Riprendi il brano sulla misantropia e proseguilo a partire dall'ultima frase riportata.

------ BRANO

E diciamo che i Gary Ridgway e i Ted Bundy della mia mente sono le persone comuni. Loro mi seviziano, torturano, uccidono. Ogni giorno. A poco, a poco.
Ogni giorno vedo tantissime persone. Ogni giorno subisco una sevizia.
E queste sevizie, perpetuate nel tempo, hanno creato e alimentato la mia misantropia. Come una persona che molestata per anni, difficilmente trarrà mai piacere dal sesso, ecco.
La diffidenza verso il prossimo ce l’ho sempre avuta. Ma la misantropia no, è colpa vostra.
E’ la mia difesa.
Ecco, la mia misantropia è sbocciata negli anni, probabilmente dai semi della sociopatia, non so, prima fragile germoglio e poi robustissima piantaccia sempreverde e rampicante, tipo l’edera, che non la stacchi nemmeno a morire. La misantropia è come l’edera, s’attacca dove vuole.
A me si è attaccata e ormai non posso più farci niente. A volte mi impegno a sradicarla, perché penso, Ah chissà quante cose meravigliose potrebbero accadermi se aprissi il cuore al mondo, ma immediatamente l’edera si attorciglia intorno al mio collo, mi sento soffocare, stringe, stringe fortissimo, mi manca l’aria, aiuto devo uscire, un sorso d’acqua per favore, mi stendo un attimo con le gambe alzate, no, non vi preoccupate è solo un abbassamento di pressione, poi mi passa. E invece no, è il rampicante della misantropia che mi soffoca e mi fa venire gli attacchi di panico.
Però davvero io ci provo.
Nessuno che si iscriva alla facoltà di filosofia ci va da misantropo. Ci si iscrive perché si crede fortemente nell’umanità. Si crede nell’uomo, essere “superiore” perché pensante.
E’ il momento della vita in cui si è illuministi. Ottimisti. E si pensa che l’uomo abbia un dono incredibile. Il suo intelletto, la sua ragione, il libero arbitrio, la capacità di compiere scelte morali. E’ l’Aufkalrung.
La Storia dell’Uomo e la vita di un uomo seguono le stesse tappe, più o meno. E così ,dopo l’Illuminismo e il credere nel lume della ragione come fiaccola che illuminerà la storia, l’umanità, il progresso, e dopo una breve parentesi romantica di cui non vado molto fiera, ecco arrivare il mio Novecento, il mio nichilismo. Eccomi lì. Non so se ne uscirò. Non so se l’Uomo ne è uscito e ne uscirà mai.
Nichilismo e misantropia sono subentrati in maniera violenta da quando passo la maggior parte della mia vita ad Alessandria. Da quando ho un’edicola che mi porta a contatto con tutti i Ted Bundy dell’intelletto. La mia edicola è il ricettacolo del male. Davvero.
E grazie a voi, cari miei, ho perso la fiducia nella ragione. Nell’uomo. Nella morale.

------------
------ RECORD ELENCATI

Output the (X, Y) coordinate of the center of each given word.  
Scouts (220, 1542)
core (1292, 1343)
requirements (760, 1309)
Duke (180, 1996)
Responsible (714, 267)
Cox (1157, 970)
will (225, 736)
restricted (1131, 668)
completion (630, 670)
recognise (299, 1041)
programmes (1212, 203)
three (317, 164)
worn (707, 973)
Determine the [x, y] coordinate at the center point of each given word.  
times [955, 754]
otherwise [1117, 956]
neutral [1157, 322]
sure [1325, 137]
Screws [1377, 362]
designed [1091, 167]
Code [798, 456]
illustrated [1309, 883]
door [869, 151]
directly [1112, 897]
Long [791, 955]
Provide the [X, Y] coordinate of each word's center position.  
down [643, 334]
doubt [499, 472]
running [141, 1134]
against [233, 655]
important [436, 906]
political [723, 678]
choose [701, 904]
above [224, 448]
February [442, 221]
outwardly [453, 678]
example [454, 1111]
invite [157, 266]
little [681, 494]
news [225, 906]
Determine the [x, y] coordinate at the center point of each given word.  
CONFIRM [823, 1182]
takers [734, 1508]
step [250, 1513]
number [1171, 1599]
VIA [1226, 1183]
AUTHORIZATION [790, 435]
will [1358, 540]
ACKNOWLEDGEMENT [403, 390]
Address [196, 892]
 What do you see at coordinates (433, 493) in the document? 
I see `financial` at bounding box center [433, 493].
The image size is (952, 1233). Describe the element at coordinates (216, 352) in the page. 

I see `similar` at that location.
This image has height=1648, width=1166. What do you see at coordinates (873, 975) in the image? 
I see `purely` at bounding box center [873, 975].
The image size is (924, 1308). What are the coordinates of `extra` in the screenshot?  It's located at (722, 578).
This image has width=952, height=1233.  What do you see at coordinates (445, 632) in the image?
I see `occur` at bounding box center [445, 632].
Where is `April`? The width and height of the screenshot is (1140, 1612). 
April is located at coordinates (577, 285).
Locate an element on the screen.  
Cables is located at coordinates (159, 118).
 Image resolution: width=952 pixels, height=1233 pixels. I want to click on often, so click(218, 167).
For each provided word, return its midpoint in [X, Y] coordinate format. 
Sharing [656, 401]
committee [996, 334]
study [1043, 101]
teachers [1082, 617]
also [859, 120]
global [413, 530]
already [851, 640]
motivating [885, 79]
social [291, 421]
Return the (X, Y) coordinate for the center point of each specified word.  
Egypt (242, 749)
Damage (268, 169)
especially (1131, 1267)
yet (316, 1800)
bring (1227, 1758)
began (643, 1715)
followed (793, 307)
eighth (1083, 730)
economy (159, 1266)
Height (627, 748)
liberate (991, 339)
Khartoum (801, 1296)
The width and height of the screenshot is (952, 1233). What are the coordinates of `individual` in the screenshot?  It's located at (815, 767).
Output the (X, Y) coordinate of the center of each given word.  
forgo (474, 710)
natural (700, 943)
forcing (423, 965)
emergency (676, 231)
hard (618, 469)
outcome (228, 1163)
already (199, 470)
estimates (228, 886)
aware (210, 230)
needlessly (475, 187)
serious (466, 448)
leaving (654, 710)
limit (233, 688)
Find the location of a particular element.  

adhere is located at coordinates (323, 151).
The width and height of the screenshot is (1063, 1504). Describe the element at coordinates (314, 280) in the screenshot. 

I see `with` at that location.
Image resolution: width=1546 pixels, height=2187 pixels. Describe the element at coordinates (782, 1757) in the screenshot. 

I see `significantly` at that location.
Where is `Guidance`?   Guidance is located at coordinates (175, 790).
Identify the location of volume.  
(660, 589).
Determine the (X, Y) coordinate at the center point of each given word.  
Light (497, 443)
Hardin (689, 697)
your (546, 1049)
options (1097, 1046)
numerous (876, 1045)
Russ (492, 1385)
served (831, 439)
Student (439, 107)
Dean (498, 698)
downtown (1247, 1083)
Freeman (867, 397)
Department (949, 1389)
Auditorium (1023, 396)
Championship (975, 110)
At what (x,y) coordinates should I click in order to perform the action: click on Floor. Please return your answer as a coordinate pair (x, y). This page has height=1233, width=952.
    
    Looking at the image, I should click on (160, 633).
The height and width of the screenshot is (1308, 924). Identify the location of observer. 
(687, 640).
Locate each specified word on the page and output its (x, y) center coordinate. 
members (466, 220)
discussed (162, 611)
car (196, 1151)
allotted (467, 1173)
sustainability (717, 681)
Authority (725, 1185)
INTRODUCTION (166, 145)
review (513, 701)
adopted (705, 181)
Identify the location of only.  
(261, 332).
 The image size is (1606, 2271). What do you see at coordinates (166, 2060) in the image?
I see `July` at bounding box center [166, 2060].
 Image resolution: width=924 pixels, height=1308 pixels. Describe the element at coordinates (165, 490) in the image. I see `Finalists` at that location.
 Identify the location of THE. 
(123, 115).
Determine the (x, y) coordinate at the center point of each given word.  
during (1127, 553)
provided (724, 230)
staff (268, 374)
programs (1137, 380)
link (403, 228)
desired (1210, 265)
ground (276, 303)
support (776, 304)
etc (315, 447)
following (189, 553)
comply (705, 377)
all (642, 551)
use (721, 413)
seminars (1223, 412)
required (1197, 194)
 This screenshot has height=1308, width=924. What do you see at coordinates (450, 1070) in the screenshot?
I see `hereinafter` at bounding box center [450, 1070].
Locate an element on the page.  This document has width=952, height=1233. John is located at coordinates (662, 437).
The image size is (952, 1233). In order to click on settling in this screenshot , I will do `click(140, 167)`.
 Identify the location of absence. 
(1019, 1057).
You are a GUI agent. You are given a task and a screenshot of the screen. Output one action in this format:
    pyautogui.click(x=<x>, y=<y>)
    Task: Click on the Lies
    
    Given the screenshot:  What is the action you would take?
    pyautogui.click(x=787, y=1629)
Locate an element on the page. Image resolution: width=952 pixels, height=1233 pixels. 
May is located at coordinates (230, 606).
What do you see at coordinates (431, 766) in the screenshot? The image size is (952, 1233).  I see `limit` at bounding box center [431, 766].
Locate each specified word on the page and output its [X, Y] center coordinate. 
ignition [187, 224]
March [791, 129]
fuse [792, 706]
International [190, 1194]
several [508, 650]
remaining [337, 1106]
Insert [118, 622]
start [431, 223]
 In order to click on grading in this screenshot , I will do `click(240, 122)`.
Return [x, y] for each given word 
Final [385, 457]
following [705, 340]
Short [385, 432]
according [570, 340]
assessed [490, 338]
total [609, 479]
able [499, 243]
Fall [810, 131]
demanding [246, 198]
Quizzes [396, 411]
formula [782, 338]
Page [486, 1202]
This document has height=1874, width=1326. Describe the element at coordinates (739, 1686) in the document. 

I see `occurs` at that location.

------------

--- RISULTATO DEL COMPITO ---
Tu, quando hai baciato il giornale con la foto della Madonna distrutta durante la manifestazione degli Indignati a Roma, tu che eri disperata per come avessero conciato “la tua madonnina, o mio dio, cosa le avete fatto?” e hai posato le tue vecchie labbra a baciare la rappresentazione fotografica di una rappresentazione scultorea di una rappresentazione iconografica di una rappresentazione religiosa di una stupida idea come la madre di dio…..ecco in quel momento mi hai fatto più male di quello che i black block hanno fatto al tuo dio. Mi hai stuprato di nuovo la mente. Hai contribuito a terminare il mio  Aufklärung personale. Hai dato nuova linfa al mio rampicante misantropo. Mi hai fatto male. Male vero. Un male reale.

E tu, quando per diciottesimo, hai fatto la stessa “battuta” dicendomi “Vorrei un Piccolo e un Grande” ironizzando nella maniera più stupida possibile sul fatto che compri un quotidiano che si chiama Piccolo e un cazzo di giornale che si chiama Grandhotel e il tuo cervello ha fatto questo splendido ed esilarante collegamento, come gli altri 17 prima di te e come altri 51 dopo e come hai già fatto settimana scorsa insieme agli altri 73 e la settimana prima con i tuoi altri 58 amici comici. Ecco, anche tu hai contribuito ad uccidermi. Anche tu mi hai fatto male. Male vero. Un male reale.

E tu che hai esaltato te stessa come se fossi un genio creativo perché un giorno “ho avuto un’illuminazione – bè, sentiamo, che ci sia un barlume di Aufklärung qui ad Alessandria? – “Cioè, non ci puoi credere, una cosa incredibile, una cosa che, cioè, mi ha detto: allora vedi il tuo cervello funziona ancora, è ancora brillante e geniale come da ragazza, sei ancora al passo con i tempi e trendy… Sono un vero e proprio genio: ho preso un pennarello rosso e uno nero e sono andata alla mia insegna MODACAPELLI e davanti con questi due strumenti ho CREATO: ho scritto I (pennarello nero) <3 (pennarello rosso) e così ora il mio negozio si chiama i <3 modacapelli (scritto in pennarello sull’insegna?! O__O). Cioè sono un genio vero?”
Ecco tu genio di sto cazzo hai contribuito a spegnere il lume della ragione dell’umanità. Anche tu mi hai fatto male. Male vero. Un male reale.

E tu, Stampa Gaszeta. Anche tu mi hai fatto male. Male vero. Un male reale.

E tu, Buongiorno per tutto il giorno. Anche tu mi hai fatto male. Male vero. Un male reale.

E tu, L’importante è la salute. Anche tu mi hai fatto male. Male vero. Un male reale.

E tu, Metto un euro nel portafortuna. Anche tu mi hai fatto male. Male vero. Un male reale.

E tu, Prendo i giornali di mio figlio – e quali sono? – eh non lo so se non lo sa lei, ma insomma dico io! Anche tu mi hai fatto male. Male vero. Un male reale.

E tu, Leggo solo telesette perché sono abituata. Anche tu mi hai fatto male. Male vero. Un male reale.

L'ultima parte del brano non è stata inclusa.